I took him up and back down the vaulted corridor and we ascended the back stairs to the wing, where some of the rooms were renovated. Papa’s B & B plans, schemes, and dreams never came true, but a lot of work and expense had gone into the house. Mama admired some of the improvements. The rooms down this way were smaller than the bedchambers upstairs in the main block of the mansion, but they were pretty.

‘It’s because this part of the house was built much later, I think. Successive owners added, took away, renovated … you know.’

Grant walked on. ‘It’s what’s so lovely about it. I like organic houses where the changes happen through the years, where you can see the pauses and the re-takes. There’s nothing more maddening than a house all built and decorated to one instant plan.’ He opened double doors and peeked into a bedroom whose walls were butter yellow. Even on a dull rainy day it was a bright sunny room. Even with an English ticking mattress rolled up on a metal bed base, curtains hanging to an expedient knot in their ends, and crates of things piled in corners; even with a door standing ajar showing a dated bathroom, it was attractive. I saw it too.

‘What’s happening to the house, Brod? It’s not being sold, is it? It would be such a shame.’

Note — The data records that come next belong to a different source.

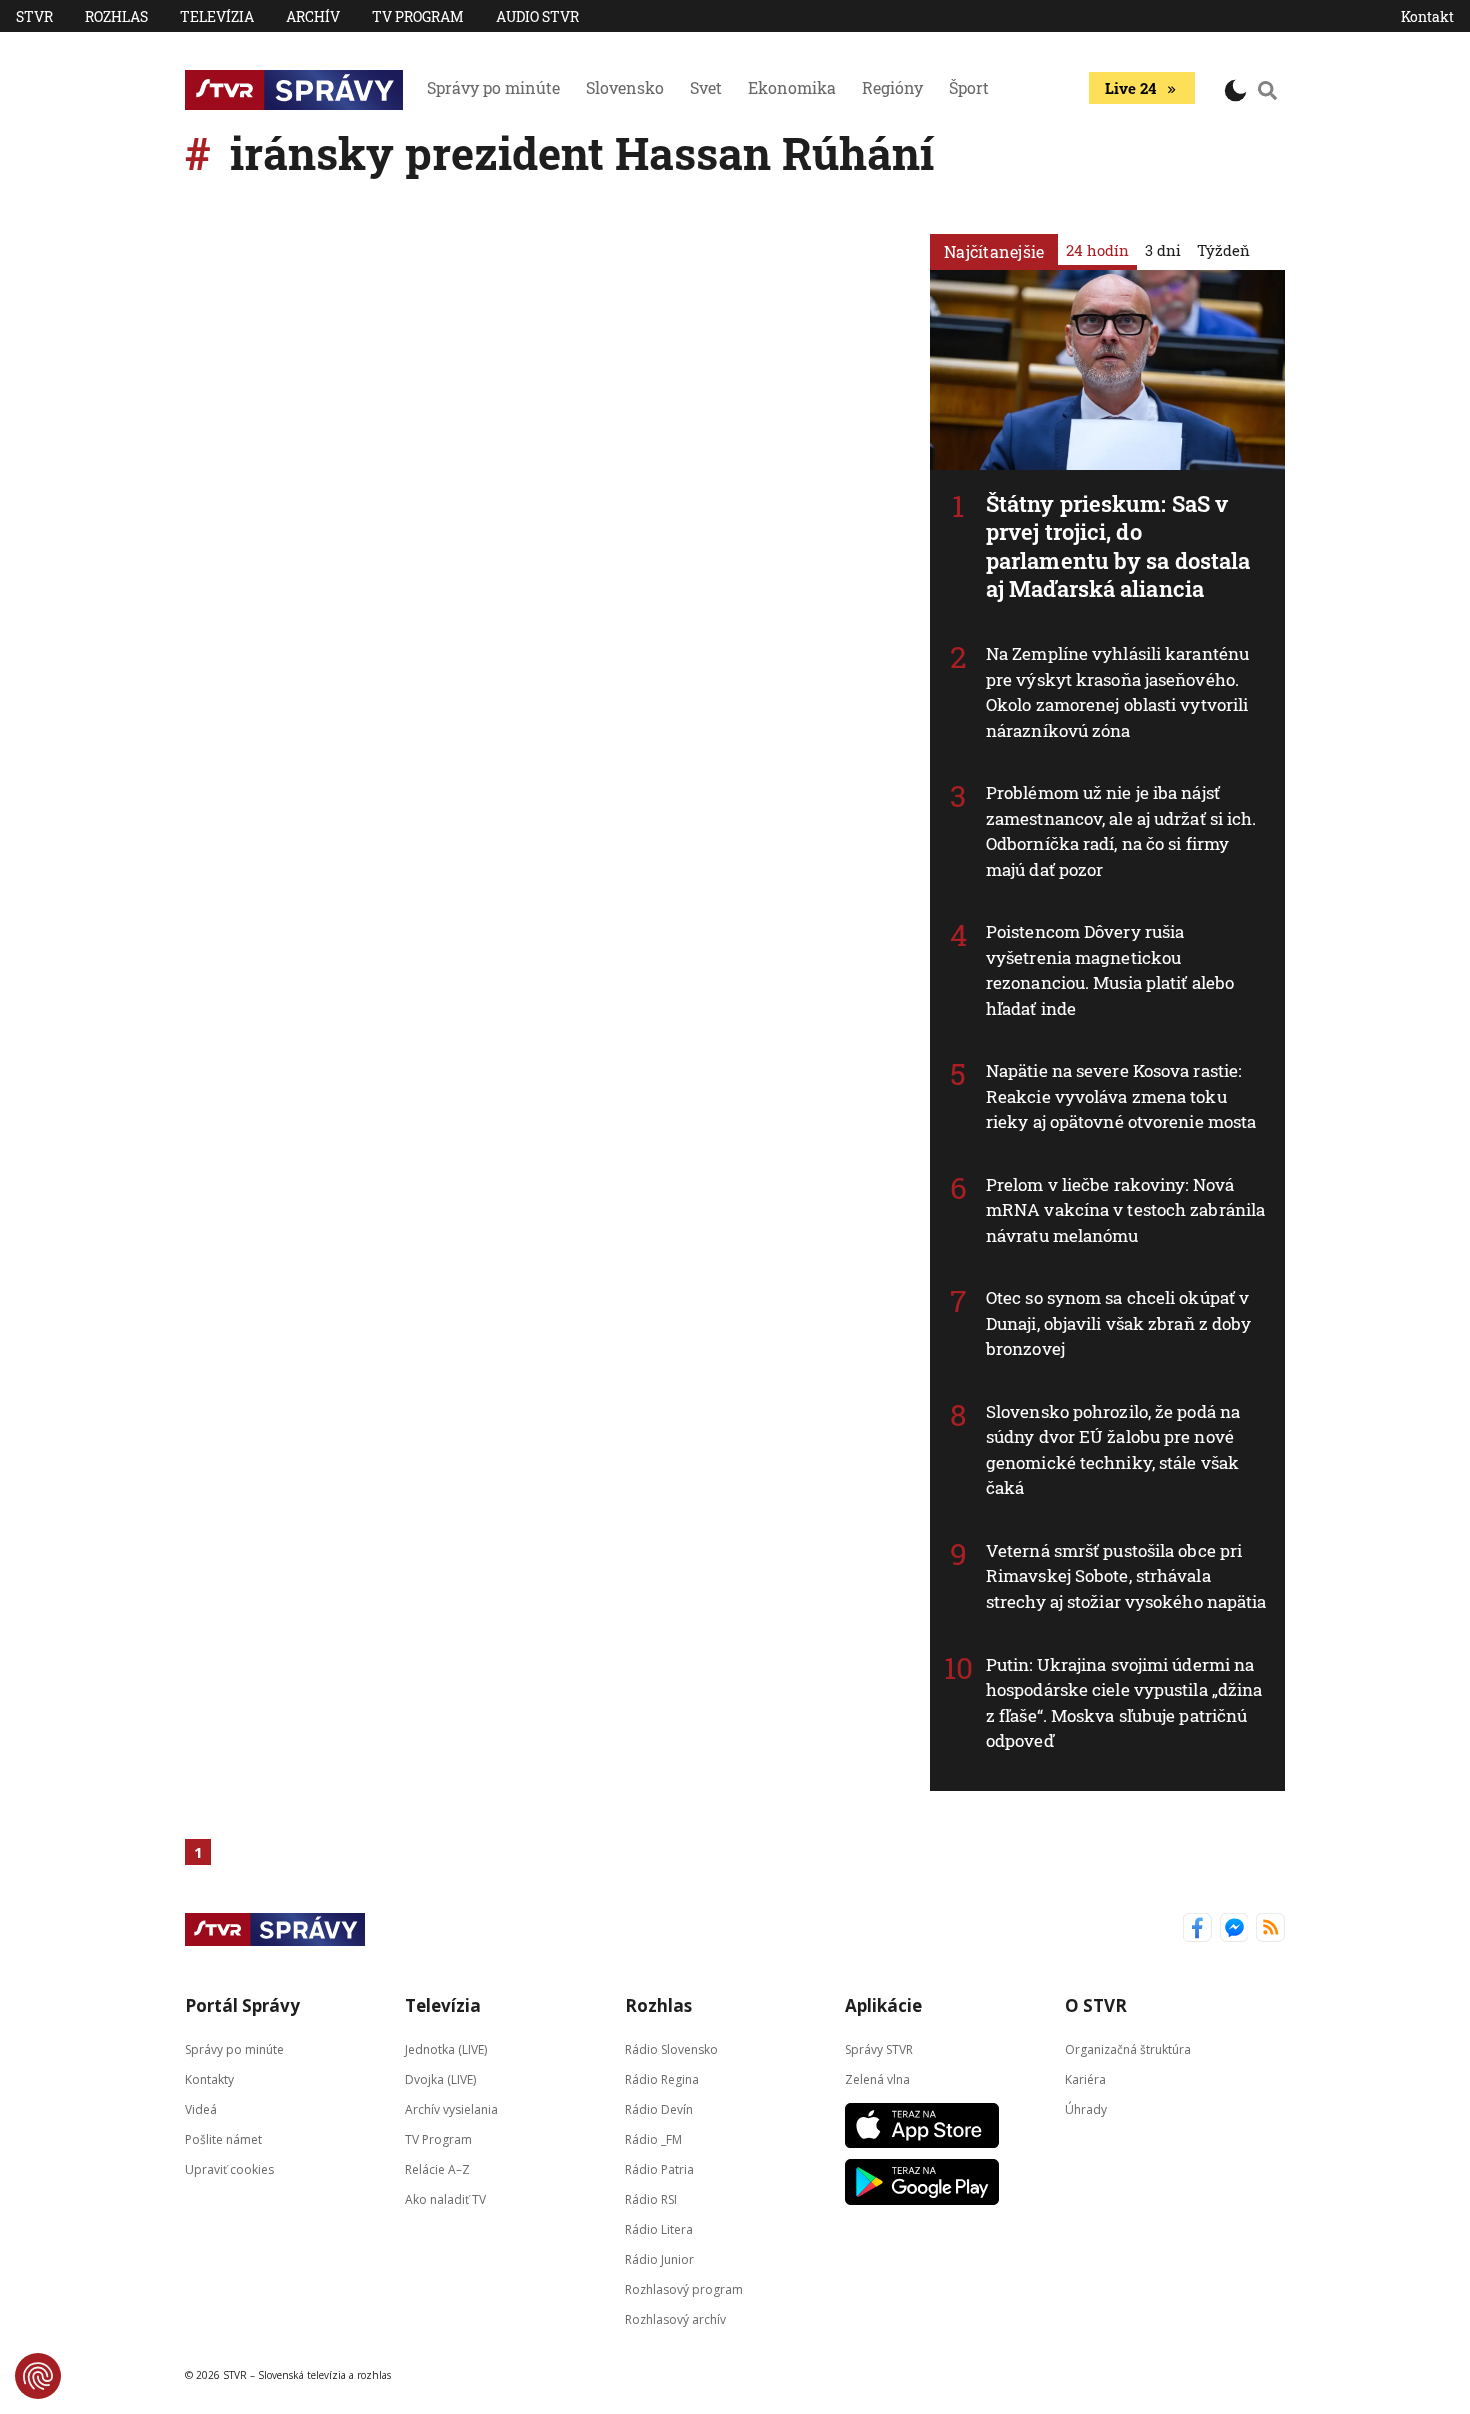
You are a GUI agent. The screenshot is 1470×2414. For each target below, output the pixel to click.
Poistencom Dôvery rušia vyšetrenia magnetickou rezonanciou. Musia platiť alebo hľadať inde (1110, 970)
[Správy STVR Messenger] (1234, 1929)
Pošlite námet (223, 2138)
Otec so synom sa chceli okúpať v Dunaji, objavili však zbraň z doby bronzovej (1118, 1323)
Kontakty (209, 2078)
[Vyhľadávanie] (1268, 90)
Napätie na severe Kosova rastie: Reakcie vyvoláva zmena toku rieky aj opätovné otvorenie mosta (1121, 1096)
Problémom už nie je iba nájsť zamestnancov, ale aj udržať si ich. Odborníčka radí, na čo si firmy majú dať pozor (1121, 831)
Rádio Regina (662, 2078)
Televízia (217, 16)
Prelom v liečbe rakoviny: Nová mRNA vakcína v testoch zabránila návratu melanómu (1125, 1210)
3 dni (1163, 250)
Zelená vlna (877, 2078)
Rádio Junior (659, 2258)
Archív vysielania (451, 2108)
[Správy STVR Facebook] (1197, 1929)
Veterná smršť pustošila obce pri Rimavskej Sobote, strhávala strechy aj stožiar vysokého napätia (1126, 1576)
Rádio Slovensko (671, 2048)
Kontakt (1427, 16)
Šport (969, 87)
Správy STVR (879, 2048)
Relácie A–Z (437, 2168)
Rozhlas (116, 16)
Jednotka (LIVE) (446, 2048)
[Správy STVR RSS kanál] (1270, 1929)
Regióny (892, 87)
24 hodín (1097, 250)
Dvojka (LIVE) (440, 2078)
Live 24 (1130, 88)
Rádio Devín (659, 2108)
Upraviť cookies (229, 2168)
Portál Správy (242, 2005)
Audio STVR (537, 16)
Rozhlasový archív (675, 2318)
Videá (201, 2108)
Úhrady (1086, 2108)
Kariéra (1085, 2078)
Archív (313, 16)
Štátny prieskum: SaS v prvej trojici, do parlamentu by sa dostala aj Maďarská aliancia (1118, 546)
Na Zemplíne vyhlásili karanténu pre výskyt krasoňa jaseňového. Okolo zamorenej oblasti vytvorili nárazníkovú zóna (1117, 692)
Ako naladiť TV (445, 2198)
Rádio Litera (659, 2228)
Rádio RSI (651, 2198)
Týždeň (1223, 250)
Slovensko (625, 87)
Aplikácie (883, 2005)
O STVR (1096, 2005)
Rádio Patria (659, 2168)
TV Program (418, 16)
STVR (34, 16)
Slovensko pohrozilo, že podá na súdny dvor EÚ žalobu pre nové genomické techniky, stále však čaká (1113, 1450)
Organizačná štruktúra (1128, 2048)
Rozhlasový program (684, 2288)
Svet (706, 87)
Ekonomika (792, 87)
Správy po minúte (493, 87)
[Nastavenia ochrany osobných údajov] (38, 2376)
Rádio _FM (653, 2138)
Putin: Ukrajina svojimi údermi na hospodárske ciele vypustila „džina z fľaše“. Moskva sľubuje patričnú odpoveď (1124, 1703)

I could see what he was thinking. ‘I could never afford to buy Suzanna, Paola, and Nigel out, Grant – it can’t happen.’

‘Would a mortgage …? Would …? No, I guess not, but it would be wonderful if it stayed in the family so we could visit. Can you see us in this yellow room, eh, can you?’ He smiled, charming, his beautiful face twisted into a playful grimace.

‘I can. What we should do is talk Paola into buying us out – our share at least. Paola is most likely the only one who can afford it … she’s an author. I told you.’

‘I thought Suzanna and Lewis …’

‘They’re buying an enormous yacht. Their heart is set on it. It can only be Paola, my sister the author.’

‘Not a household name author, though.’

‘No – but she’s written something like … what? Thirty mystery novels? Paola Larkin, and her special detective, Emanuele Bondin. It should mean something – she does sell books. How do we get her to buy us out? I’d rather she had it than either of the others. Oh – look, it’ll never happen.’ I walked to the next double doors and opened them to reveal a small bedroom whose walls were a shade of rust. The ceiling cornice was decorative, and there were French windows to a small balcony, drenched with rain. The balustrade out there was not safe. ‘It would take a fortune to fix the place, Grant. Even you can see it.’